About this exercise ->
Throughout the material below, count each line in which the word "agent" appears, then reply with the count only.

Extracted material START

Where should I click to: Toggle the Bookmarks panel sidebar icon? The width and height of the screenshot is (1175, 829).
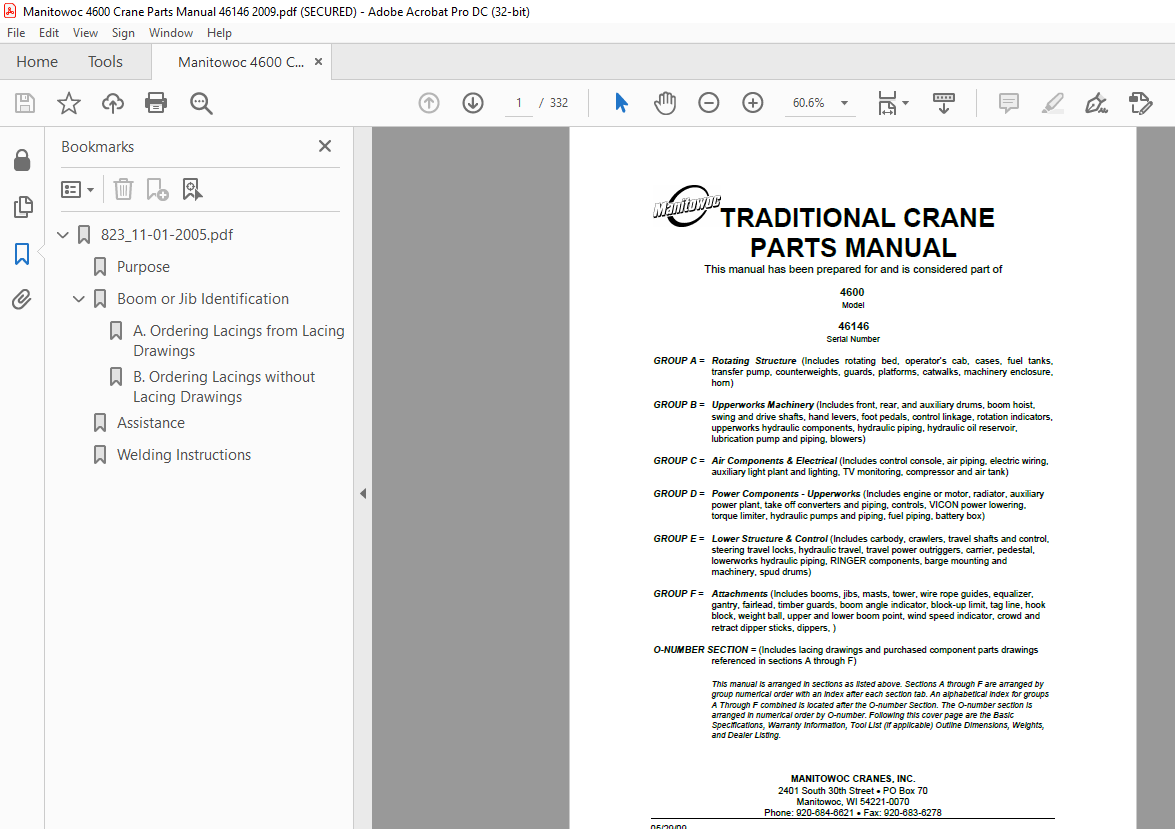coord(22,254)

Extracted material END
Extracted material START

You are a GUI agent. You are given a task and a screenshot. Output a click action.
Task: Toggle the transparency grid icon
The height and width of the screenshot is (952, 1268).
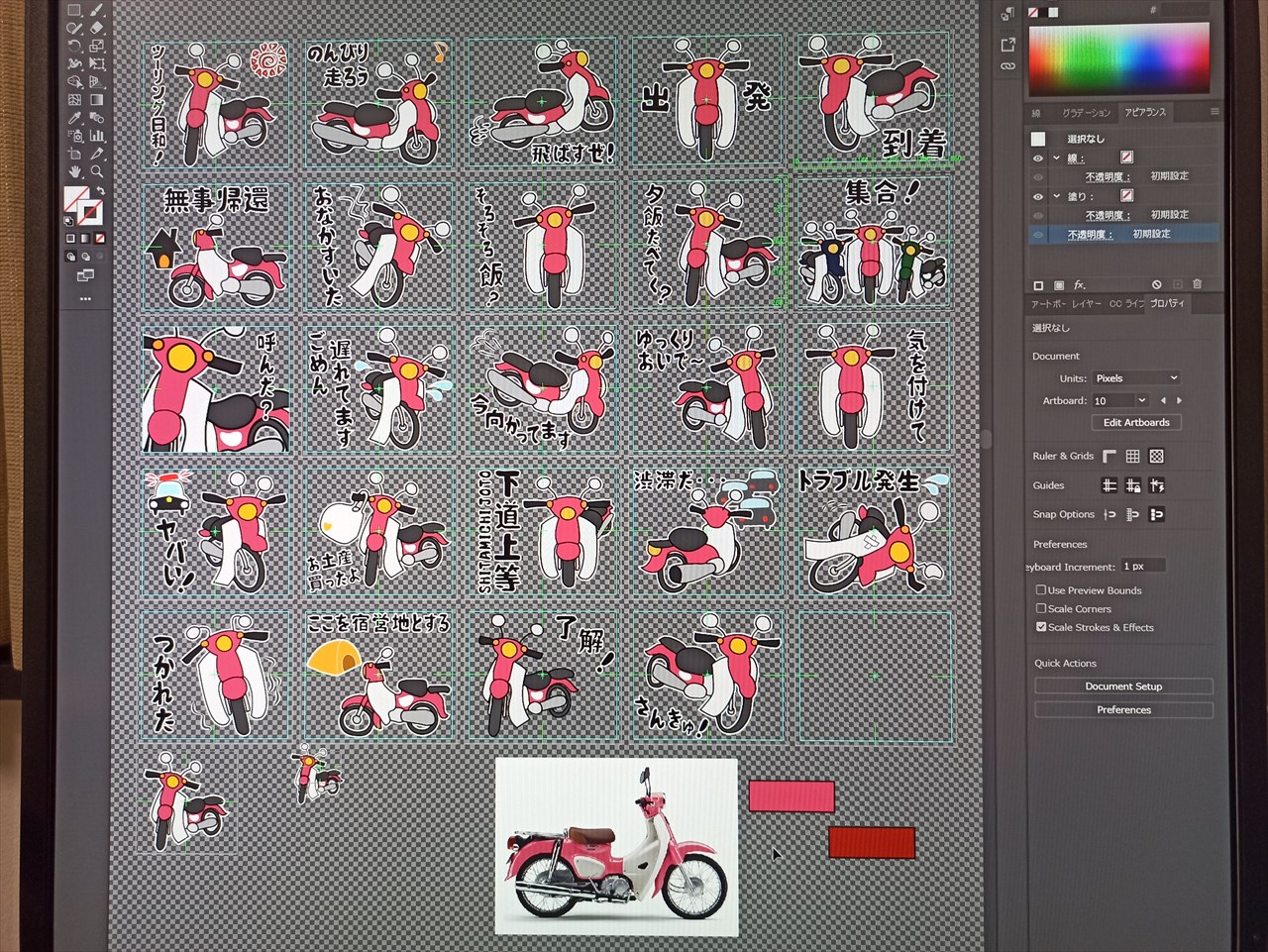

Extracted material END
Extracted material START

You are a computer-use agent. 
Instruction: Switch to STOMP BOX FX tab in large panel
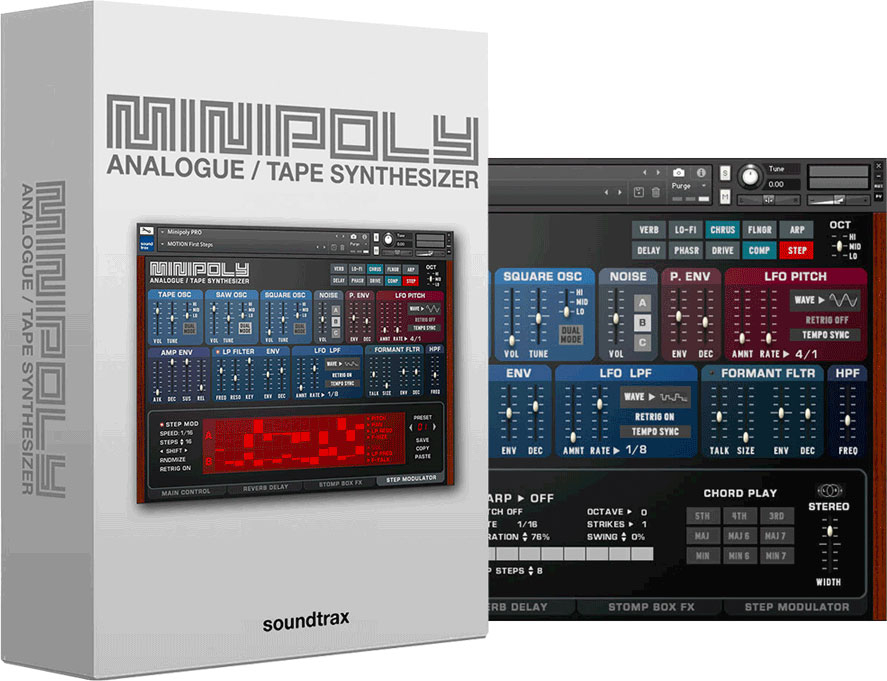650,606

Extracted material END

Solution for this exercise ->
2